4. On the other hand, the learned Departmental Representative has strongly supported the orders of the CIT(A) by contending that wealth-tax chargeable under Section 40 of Finance Act, 1983, is nothing but wealth-tax chargeable under Section 3 of 1957 Act. He drew our attention to the provisions of Section 40(1) of Finance Act, 1983, which itself says "wealth-tax shall be chargeable under WT Act". He also referred to Sub-section (7) of this section and submitted that Section 40 of Finance Act, 1983, has been made part of WT Act, 1957. Therefore, it cannot be said that wealth-tax on companies is not chargeable under 1957 Act. Hence, he justified the disallowance under Section 40(a)(iia) of 1961Act. Regarding the Supreme Court judgment, it was submitted by him that provisions of Section 80 of Finance Act, 1965, and provisions of Section 40 of Finance Act, 1983, are differently worded by the legislature and, therefore, the said judgment is distinguishable. 5. After considering the rival submissions of the parties and the relevant provisions of different enactments and the case law referred to by the parties, we are unable to accept the contentions of the learned counsel for the assessee.

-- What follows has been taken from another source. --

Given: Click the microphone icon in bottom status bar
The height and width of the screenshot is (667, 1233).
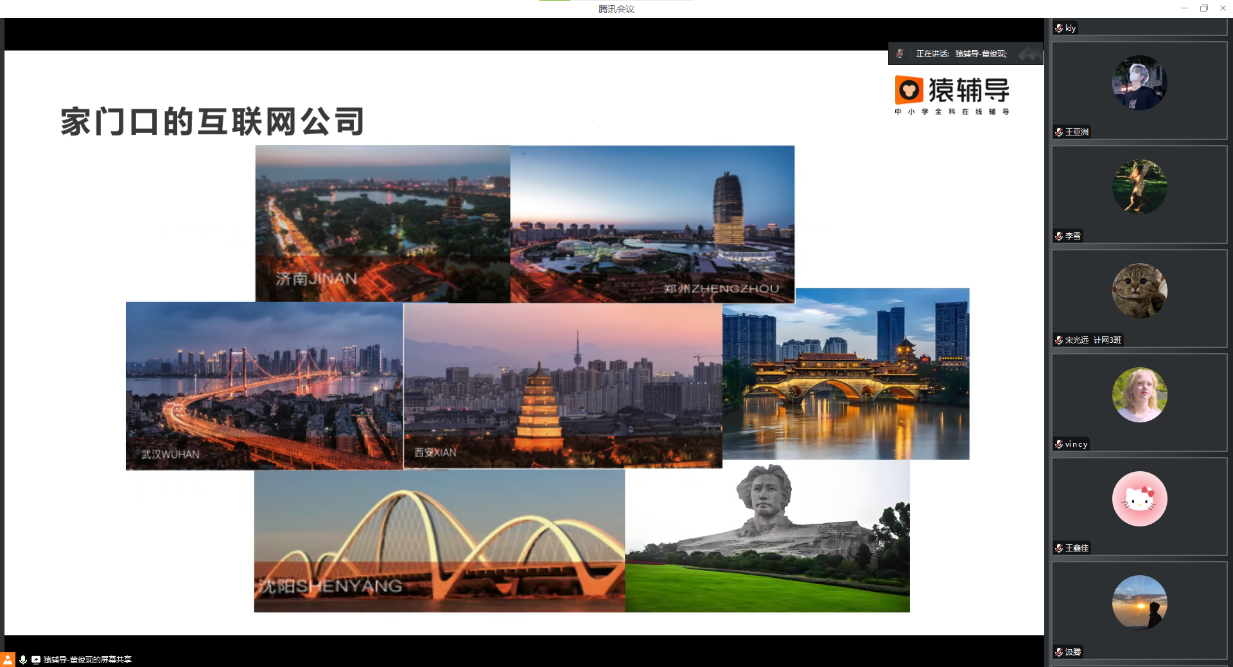Looking at the screenshot, I should click(x=23, y=660).
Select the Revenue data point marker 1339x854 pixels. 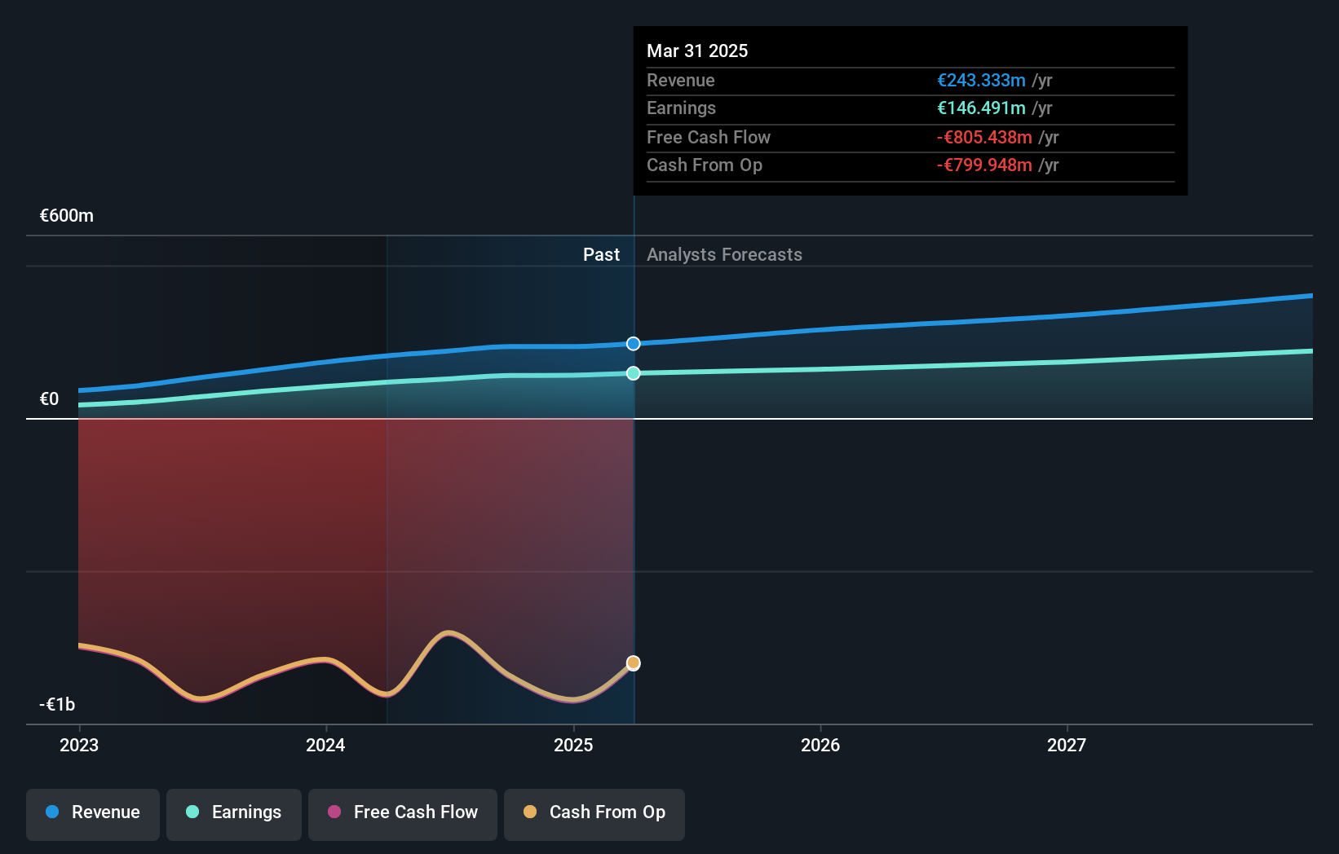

In order to appreciate the controversy, it would be useful to quote the provisions of Section 40 of the Finance Act, 1983, and Section 40(a)(iia) of 1961Act :
"Section 40 of Finance Act, 1983- 40 Revival of levy of wealth-tax in the case of closely-held companies.--(1) Notwithstanding anything contained in Section 13 of the Finance Act, 1960 (13 of 1960) relating to exemption of companies from levy of wealth-tax under the WT Act, 1957 (27 of 1957), (hereinafter referred to as the WT Act), wealth-tax shall be charged under the WT Act for every assessment year commencing on and from the 1st day of April, 1984 in respect of the net wealth on the corresponding valuation date of every company, not being a company in which the public are substantially interested, at the rate of two per cent of such net wealth' ;
(2) For the purposes of Sub-section (1), the net wealth of a company shall be the amount by which the aggregate value of all the assets referred to in Sub-section (3), wherever located, belonging to the company on the valuation date is in excess of the aggregate value of all the debts owed by the company on the valuation date which are secured on, or which have been incurred in relation to the said assets :
Provided that where any debt secured on any asset belonging to the assessee is incurred for, or enures to, the benefit of any other person, or is not represented by any asset belonging to the assessee, the value of such debt shall not be taken into account in computing the net wealth of the assessee.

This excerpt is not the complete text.